Melbourne council opens the books on evaluation of its grants

Posted on 05 Mar 2024

By Matthew Schulz, journalist, SmartyGrants

Dandenong City Council
The Greater Dandenong City Council has released early findings of a community grants program evalution.

A Melbourne council has broken new ground by revealing details of an early evaluation of its grants program before the program is even finished.

The Greater Dandenong City Council has worked with SmartyGrants to publish an interim review of its community grant program.

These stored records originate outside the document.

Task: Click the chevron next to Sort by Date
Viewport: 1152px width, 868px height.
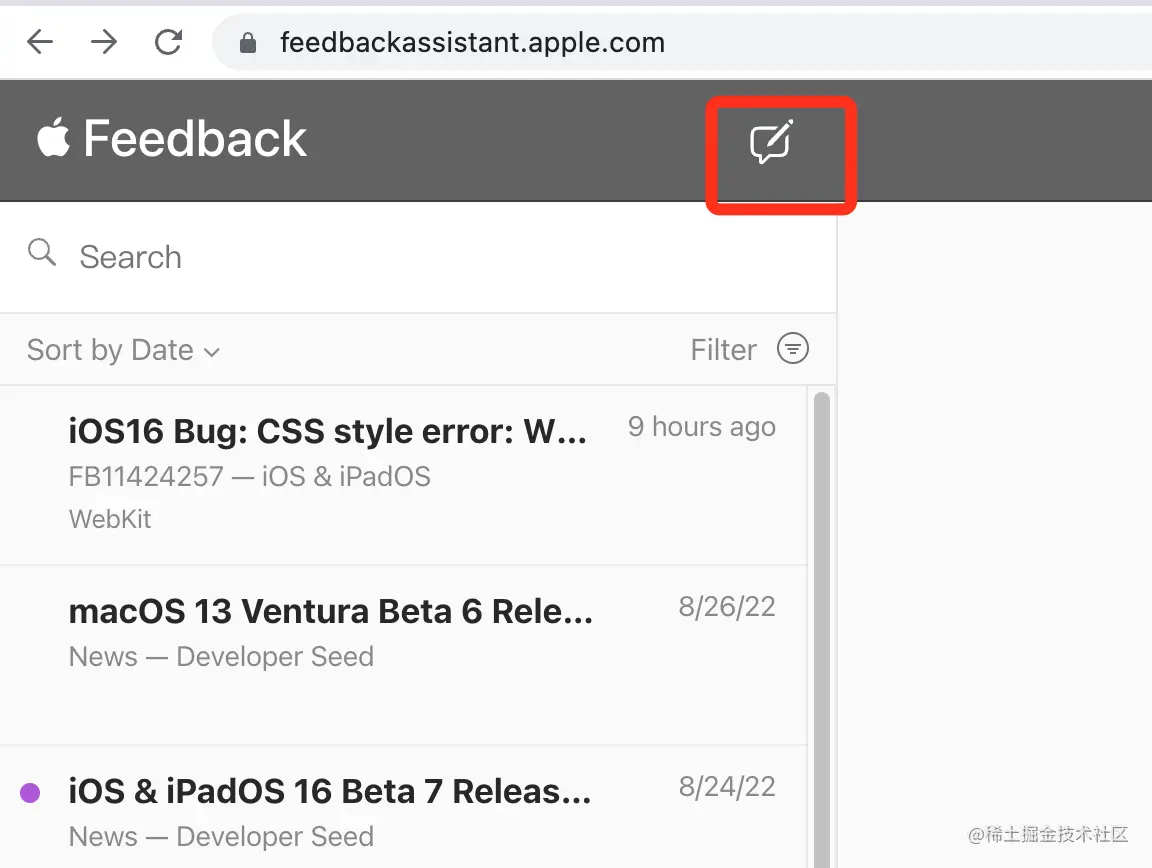Action: point(211,352)
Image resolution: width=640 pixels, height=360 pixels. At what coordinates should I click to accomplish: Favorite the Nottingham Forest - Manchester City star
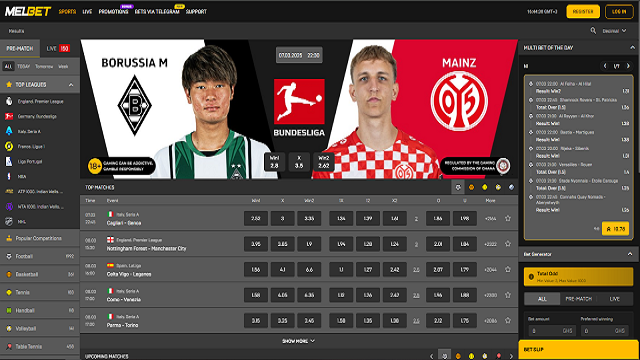click(508, 244)
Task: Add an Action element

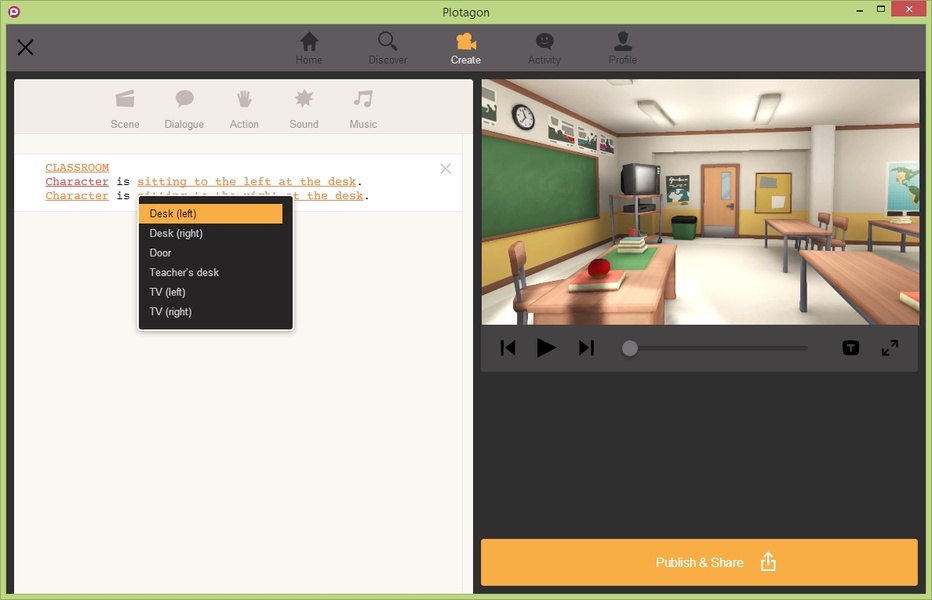Action: pyautogui.click(x=244, y=109)
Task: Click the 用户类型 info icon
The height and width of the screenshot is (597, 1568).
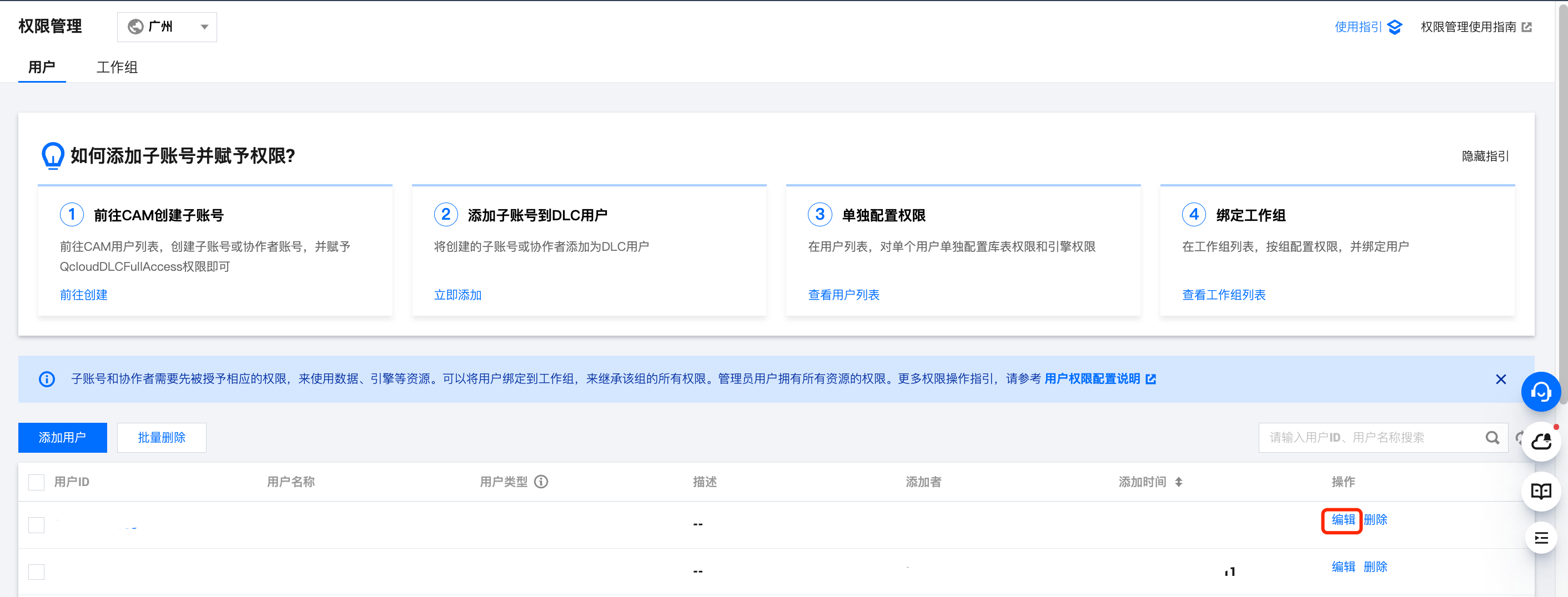Action: pyautogui.click(x=540, y=482)
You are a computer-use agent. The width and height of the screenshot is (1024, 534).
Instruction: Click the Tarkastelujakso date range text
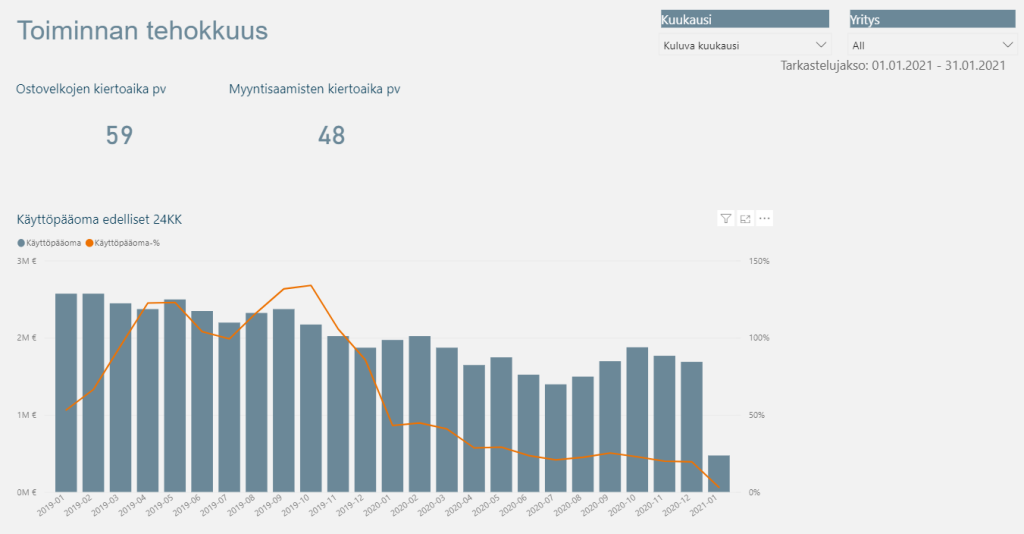[892, 66]
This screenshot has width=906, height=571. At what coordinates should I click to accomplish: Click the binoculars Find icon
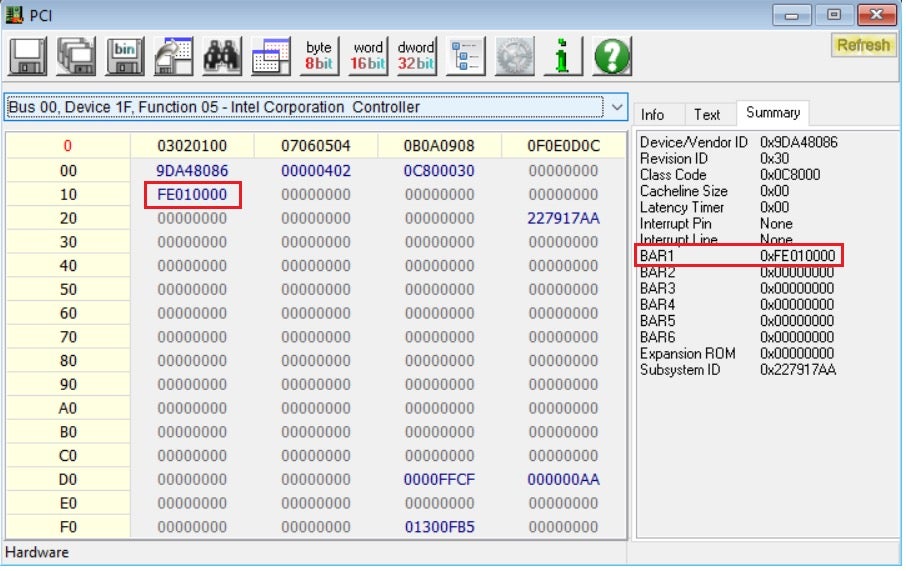[222, 56]
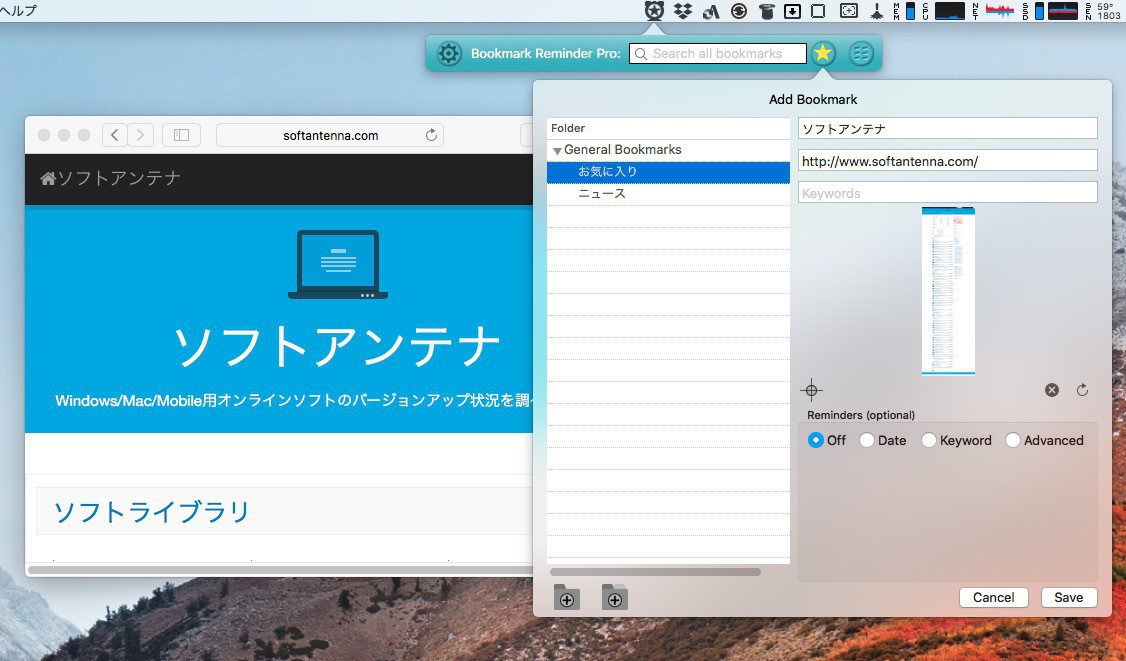Cancel adding the bookmark

(x=993, y=597)
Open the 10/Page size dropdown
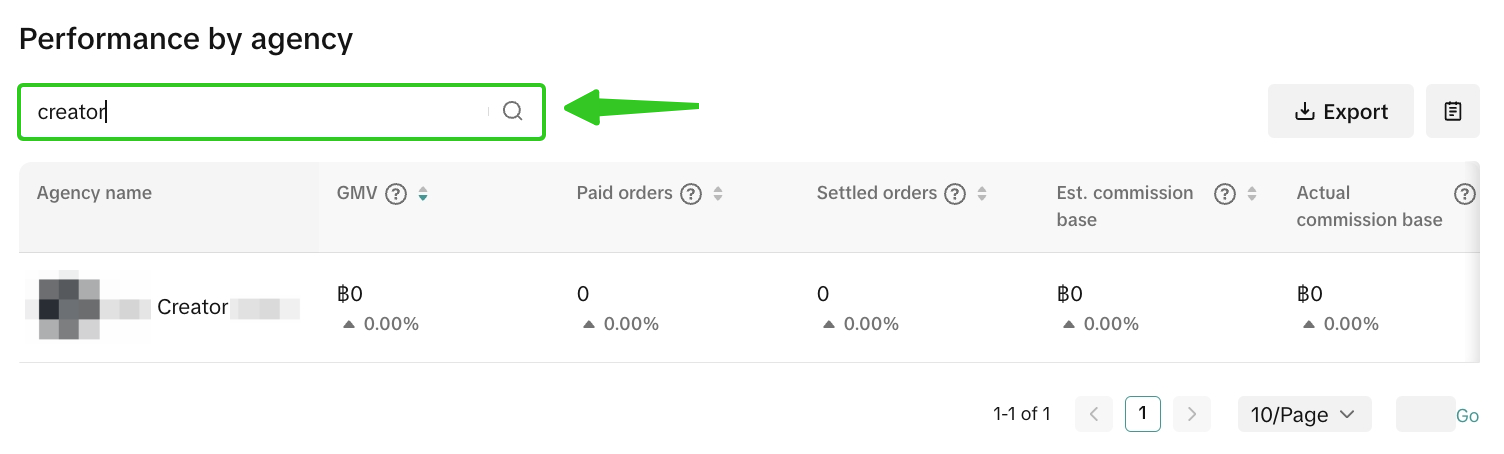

The council in Melbourne’s southeast ties its grants to a mission to build a socially connected, safe, healthy city. Its 2022–24 strategic partnerships grants strategy involved about $160,000 in spending for each grant recipient over two years. There were 20 grant beneficiaries.

Monique O'Keefe
Greater Dandenong City Council grants officer Monique O'Keefe

Already a user of the SmartyGrants grants management platform, in 2021 the council was among the first to adopt the Outcomes Engine, a SmartyGrants add-on, to collect data and generate reports. The tool has enabled the council’s grant managers to better assess their activities, outcomes, metrics and qualitative data.

Early findings in the report by council grants officer Monique O'Keefe and SmartyGrants chief impact officer Jen Riley have highlighted areas in which grant recipients need greater guidance and support, the need to provide space for grantees to record unintended outcomes, and longer-term benefits.

The report recommended reducing the number of goals associated with the grants strategy, introducing a more rigorous theory of change, and standardising survey questions and response options. The council is expected to use the report to improve future rounds of grants.

Ms Riley said it was rare for an organisation to release an evaluation report, with most funders wary of reporting anything that did not present programs in a glowing light.

“For grantmakers this report is so valuable because it’s a living, learning document. This one is effectively still a draft report, but that means the wider funding community have the chance to use it to learn how to better use outcomes measurement to improve their work.”

Ms Riley said the council was one of the first to extract data from the SmartyGrants Outcomes Engine, examine it with an evaluation lens and use it to create an evaluation report.

“This study has shown that the Outcomes Engine has stood up well in a real-world environment and this report highlights how other organisations can make use of this tool in practice,” she said.

“I commend the leadership of the Greater Dandenong City Council in sharing this publication. It stands as an invaluable contribution to grants evaluation and I look forward to seeing their final report.”